--- Document text ---
******

One night my sister Dinah phoned me. “You know how Dad keeps trying to convince me to tell Patrick to get a gastric lap band?”

“Yes.” Her husband, Patrick, has been fighting his weight forever. Making matters worse: He’s a chef. With diabetes.

“Ever since Dad saw a segment on 60 Minutes about how it can stop diabetes, he’s been obsessed. But he never tells Patrick―he tells me. And I keep fending him off by saying that Patrick is trying to lose weight on his own. But Dad couldn’t wait, because a clipping just arrived for Patrick about laparoscopic surgery.

“Dad meant well,” she sighed. “But I prefer the articles about Roth IRAs or that one about the pig that likes to go surfing.”

I can’t bring myself to toss out some of these little pieces of paper, so I often save them until they’re yellow. They’re stuffed in a drawer in my bedside table, and one of them, a collection of lucky numbers that my mother sent me to play lotto with, falls out of my wallet every time I pull out some cash. I suppose these clips are a way of maintaining a bond with a nonstop flow of the comfortingly mundane. Most are about everyday matters, the sorts of ordinary things that I would discuss a lot more if I lived closer, rather than one state away, and could just drop by for a visit. It’s a way for us to pretend we live in the same neighborhood―which, by the way, my father would love. Many times when I visit them, he takes me for a morning spin around their New Jersey town to point out the houses for sale that I might like. (Then I return home to find clippings from the real estate section of his paper, with wheedling notes in the margins saying things like “Check out this state-of-the-art kitchen! Open house this Sunday if you want to see it in person. I’ll pick you up at the train station!”)

After an article has been mailed by either parent, I often get a phone call to ascertain that it was received. The other day, when my father phoned to inquire if I had any thoughts about the article he had sent on early-retirement planning, I asked him why he sent so many clippings.

 
“Generally, I find information in an area you don’t read about,” he said. “No matter how old or mature my daughters are, I think you might have missed something. And obviously I’m worried about you, about your safety. At your age, you think you’re immortal, and thank goodness. At my age, you’re trying not to slip and break a hip. So I try to ward off bad things from happening, both to me and to you girls. I try to prevent things two moves out, as chess players say.

******

--- Questions ---
• A. In the account of mailed clippings, substitute "text message" for "phone call" and give the passage from "After an article" to "so many clippings." with that change.
• B. Proceed with the account of mailed clippings, writing on from its final sentence.
The listing that comes next is separate material with no connection to the account of mailed clippings.

--- Data ---
******

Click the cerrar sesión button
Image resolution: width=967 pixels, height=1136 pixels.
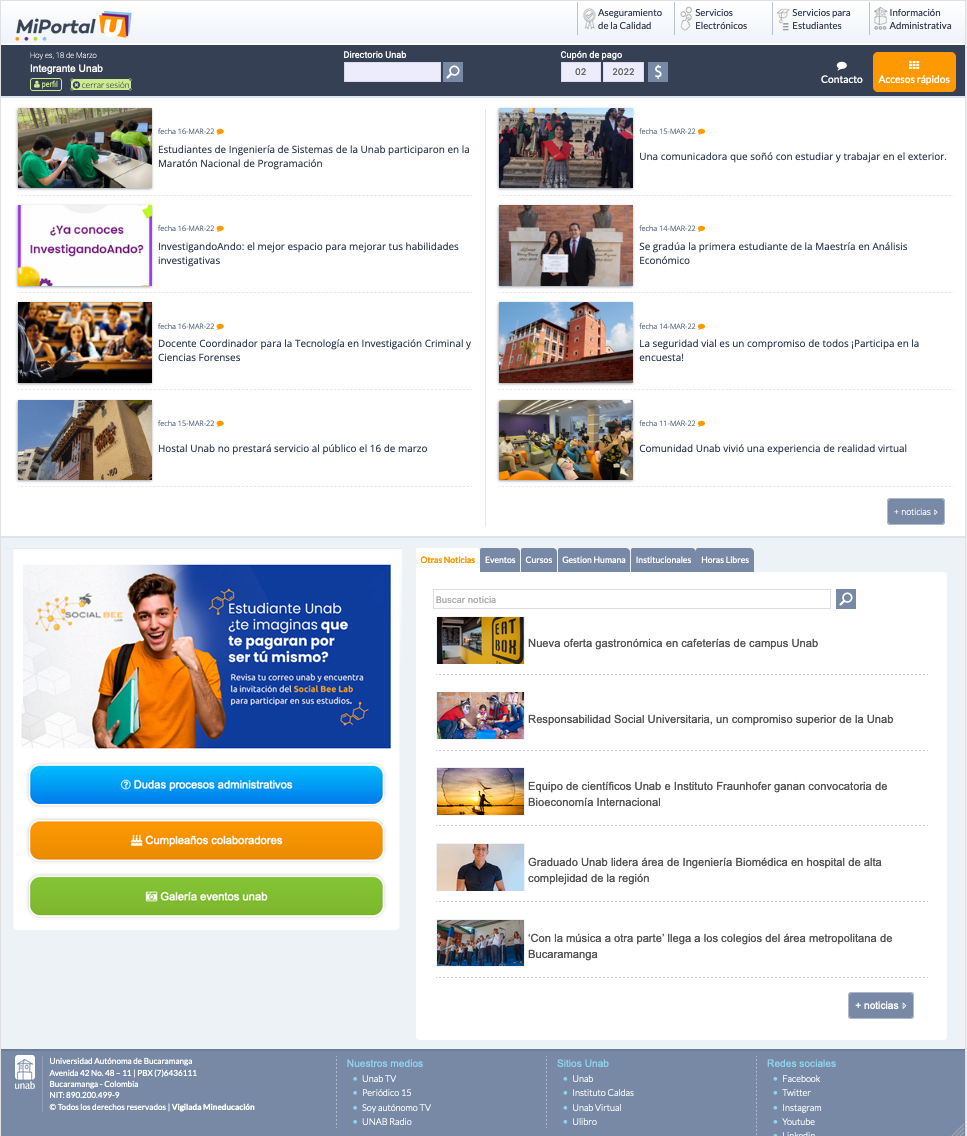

******

--- Written responses ---
• A.
After an article has been mailed by either parent, I often get a text message to ascertain that it was received. The other day, when my father phoned to inquire if I had any thoughts about the article he had sent on early-retirement planning, I asked him why he sent so many clippings.

• B.
“Like the crank radio that I keep telling you girls to buy,” he continued. Oh, no. Here we go. “I bought one, as you know, and I really think everyone should have one.”

Here comes the phrase “substantial power outage.” Predicting the next phrases he will use has long served as a helpful mental game for staying awake when he goes on one of his jags. “If there’s a substantial power outage or a national emergency, then most radio stations will be operated on generators, so the only way you’ll hear them will be with a crank radio. How are you supposed to get your information otherwise? You’re completely cut off.”

“You’re right, Dad.” As I hung up, I felt a little sheepish. As much as my sisters and I make fun of him and Mom for their eye roll–inducing clippings, it’s clear that they are genuinely plagued by the thought that one of us might be trapped somewhere, surrounded by rubble. If they couldn’t live near us to race to the rescue, maybe this was the best backup plan they could manage.

God help me, I’ve begun to clip, too. Last year I read an article on home owners who install a second laundry room in their McMansions in order to save themselves the bother of walking up or down the stairs to wash their clothes. Ugh, I thought, reaching for the scissors.

“Do you believe this?” I wrote on the top. Then I stuck it in an envelope, which I addressed to my parents. “Just this once,” I said to the cats.